We store our data in a decomposed way. For single value properties we create a table per class and have a column per property. Multi value properties go in a separate table. For now I’ll focus on those single value properties.
Imagine you have a MusicPiece. In Nepomuk that’s a subclass of InformationElement. InformationElement adds properties like title and subject. MusicPiece has performer, which is a Contact, and duration, an integer. A Contact has a fullname.
Alright, that looks like this in our internal storage.
Querying that in SPARQL goes like this. I’ll add the Nepomuk prefixes.
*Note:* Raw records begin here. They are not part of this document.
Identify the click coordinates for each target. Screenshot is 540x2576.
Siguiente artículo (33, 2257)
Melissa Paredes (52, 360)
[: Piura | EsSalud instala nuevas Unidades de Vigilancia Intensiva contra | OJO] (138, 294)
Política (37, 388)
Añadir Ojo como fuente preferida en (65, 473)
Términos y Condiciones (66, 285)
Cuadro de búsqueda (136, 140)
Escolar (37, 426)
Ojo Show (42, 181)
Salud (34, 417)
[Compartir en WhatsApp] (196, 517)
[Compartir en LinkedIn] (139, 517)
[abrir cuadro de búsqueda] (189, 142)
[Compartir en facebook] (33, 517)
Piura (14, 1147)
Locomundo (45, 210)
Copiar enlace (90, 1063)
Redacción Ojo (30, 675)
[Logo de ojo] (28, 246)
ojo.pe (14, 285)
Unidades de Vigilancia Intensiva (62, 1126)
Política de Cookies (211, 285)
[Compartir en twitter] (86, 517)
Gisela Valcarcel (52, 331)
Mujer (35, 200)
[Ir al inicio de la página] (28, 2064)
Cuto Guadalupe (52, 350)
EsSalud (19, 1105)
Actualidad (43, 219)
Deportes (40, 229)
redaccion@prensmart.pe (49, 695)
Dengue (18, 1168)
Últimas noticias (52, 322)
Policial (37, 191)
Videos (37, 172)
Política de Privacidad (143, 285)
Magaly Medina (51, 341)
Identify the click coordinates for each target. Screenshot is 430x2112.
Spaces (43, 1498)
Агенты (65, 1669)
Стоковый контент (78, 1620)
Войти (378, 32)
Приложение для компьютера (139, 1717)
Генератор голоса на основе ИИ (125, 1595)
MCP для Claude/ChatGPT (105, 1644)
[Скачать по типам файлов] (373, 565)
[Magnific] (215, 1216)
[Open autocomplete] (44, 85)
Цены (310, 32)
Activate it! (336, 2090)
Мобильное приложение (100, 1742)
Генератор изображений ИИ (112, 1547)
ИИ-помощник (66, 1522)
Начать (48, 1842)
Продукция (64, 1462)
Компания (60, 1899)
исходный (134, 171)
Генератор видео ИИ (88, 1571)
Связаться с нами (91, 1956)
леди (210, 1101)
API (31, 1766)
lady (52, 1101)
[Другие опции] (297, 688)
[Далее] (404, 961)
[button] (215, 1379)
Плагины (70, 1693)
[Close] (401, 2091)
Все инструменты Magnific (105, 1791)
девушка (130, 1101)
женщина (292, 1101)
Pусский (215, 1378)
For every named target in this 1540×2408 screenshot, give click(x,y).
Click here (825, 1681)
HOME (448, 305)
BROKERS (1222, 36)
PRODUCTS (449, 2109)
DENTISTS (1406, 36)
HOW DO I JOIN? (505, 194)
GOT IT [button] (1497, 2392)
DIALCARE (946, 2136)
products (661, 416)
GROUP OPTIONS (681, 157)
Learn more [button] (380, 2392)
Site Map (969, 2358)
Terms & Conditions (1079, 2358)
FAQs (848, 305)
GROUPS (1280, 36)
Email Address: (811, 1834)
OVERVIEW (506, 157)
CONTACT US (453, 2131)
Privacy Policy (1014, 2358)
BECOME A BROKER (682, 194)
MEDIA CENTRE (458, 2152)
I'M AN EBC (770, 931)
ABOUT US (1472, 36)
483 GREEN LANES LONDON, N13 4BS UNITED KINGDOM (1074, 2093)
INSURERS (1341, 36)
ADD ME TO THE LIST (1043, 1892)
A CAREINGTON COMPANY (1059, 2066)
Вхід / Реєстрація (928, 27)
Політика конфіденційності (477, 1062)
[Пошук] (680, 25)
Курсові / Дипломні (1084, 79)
SELECT ?musicpiece ?title ?subject ?performer { ?musicpiece a nmm:MusicPiece ; nmm:performer ?p ; nie:title ?title ; nie:subject ?subject . ?p nco:fullname ?performer . } ORDER BY ?title
A problem if you ORDER BY the title field is that Tracker needs to make a join and a full table scan with that InformationElement table.
So we’re working on what we’ll call domain specific indexes. It means that we’ll for certain properties have a redundant mirror column, on which we’ll place the index. The native SQL query will be generated to use that mirror column instead. A good example is nie:title for nmm:MusicPiece.
ps. A normal triple store has instead a huge table with just three columns: subject, predicate and object. That wouldn’t help you much with optimizing of course.